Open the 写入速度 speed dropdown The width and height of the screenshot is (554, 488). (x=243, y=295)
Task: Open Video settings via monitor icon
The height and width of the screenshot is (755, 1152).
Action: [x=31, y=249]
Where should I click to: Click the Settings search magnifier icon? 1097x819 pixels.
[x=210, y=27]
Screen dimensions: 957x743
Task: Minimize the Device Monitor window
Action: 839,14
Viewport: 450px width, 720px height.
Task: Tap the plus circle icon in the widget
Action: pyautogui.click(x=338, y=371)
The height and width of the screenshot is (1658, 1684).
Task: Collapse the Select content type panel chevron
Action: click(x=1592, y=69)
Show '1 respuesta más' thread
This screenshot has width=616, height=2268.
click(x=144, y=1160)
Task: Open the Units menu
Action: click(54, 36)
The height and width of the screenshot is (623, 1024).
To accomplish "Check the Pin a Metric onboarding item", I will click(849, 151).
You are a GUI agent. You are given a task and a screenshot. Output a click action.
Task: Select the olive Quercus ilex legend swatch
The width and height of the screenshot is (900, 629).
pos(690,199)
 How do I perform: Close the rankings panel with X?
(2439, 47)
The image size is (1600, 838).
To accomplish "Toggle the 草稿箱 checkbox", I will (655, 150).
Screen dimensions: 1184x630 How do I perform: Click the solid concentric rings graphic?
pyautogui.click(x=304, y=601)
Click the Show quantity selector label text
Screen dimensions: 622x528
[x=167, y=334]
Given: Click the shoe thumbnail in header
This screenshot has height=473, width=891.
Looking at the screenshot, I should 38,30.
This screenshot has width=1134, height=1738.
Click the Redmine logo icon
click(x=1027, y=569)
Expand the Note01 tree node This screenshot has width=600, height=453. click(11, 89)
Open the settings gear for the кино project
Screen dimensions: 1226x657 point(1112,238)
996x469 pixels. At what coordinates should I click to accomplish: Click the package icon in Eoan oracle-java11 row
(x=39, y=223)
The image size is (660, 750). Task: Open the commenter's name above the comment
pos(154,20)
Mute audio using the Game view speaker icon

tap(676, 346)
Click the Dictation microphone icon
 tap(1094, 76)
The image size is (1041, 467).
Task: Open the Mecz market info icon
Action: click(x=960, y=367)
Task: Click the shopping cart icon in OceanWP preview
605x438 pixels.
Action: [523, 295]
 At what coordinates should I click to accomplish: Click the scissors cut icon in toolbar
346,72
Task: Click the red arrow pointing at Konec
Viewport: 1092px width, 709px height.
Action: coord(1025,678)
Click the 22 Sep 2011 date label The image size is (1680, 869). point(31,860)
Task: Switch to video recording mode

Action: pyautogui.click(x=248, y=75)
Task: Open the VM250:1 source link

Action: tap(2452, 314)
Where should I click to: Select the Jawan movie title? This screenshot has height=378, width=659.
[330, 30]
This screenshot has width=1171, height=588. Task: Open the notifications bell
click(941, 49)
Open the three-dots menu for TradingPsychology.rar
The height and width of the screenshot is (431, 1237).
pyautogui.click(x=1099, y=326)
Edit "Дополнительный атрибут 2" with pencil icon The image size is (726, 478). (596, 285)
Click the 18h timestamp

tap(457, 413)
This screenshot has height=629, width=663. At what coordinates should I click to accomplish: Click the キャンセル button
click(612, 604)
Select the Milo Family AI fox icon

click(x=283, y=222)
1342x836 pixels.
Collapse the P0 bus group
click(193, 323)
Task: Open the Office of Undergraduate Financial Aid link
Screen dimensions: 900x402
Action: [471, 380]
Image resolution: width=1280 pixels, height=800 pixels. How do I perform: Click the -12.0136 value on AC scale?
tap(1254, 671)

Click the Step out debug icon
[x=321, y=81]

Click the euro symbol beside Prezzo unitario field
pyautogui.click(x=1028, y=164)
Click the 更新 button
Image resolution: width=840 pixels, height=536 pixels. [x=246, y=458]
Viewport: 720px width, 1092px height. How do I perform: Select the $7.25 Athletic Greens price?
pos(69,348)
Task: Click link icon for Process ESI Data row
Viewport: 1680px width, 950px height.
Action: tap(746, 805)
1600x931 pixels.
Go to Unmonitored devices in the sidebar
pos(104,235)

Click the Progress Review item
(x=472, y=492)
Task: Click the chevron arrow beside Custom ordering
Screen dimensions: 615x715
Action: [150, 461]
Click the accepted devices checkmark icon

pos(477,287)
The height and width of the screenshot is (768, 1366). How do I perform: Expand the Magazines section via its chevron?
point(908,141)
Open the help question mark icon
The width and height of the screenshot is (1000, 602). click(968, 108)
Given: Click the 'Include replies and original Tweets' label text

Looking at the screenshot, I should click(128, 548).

◆ Work to be completed ◆
Wherever the string "will" appears in the entries, copy that line.

◆ Solution to this task ◆
To accomplish "Check the Pin a Metric onboarding item", I will click(849, 151).
To accomplish "Toggle the 草稿箱 checkbox", I will (655, 150).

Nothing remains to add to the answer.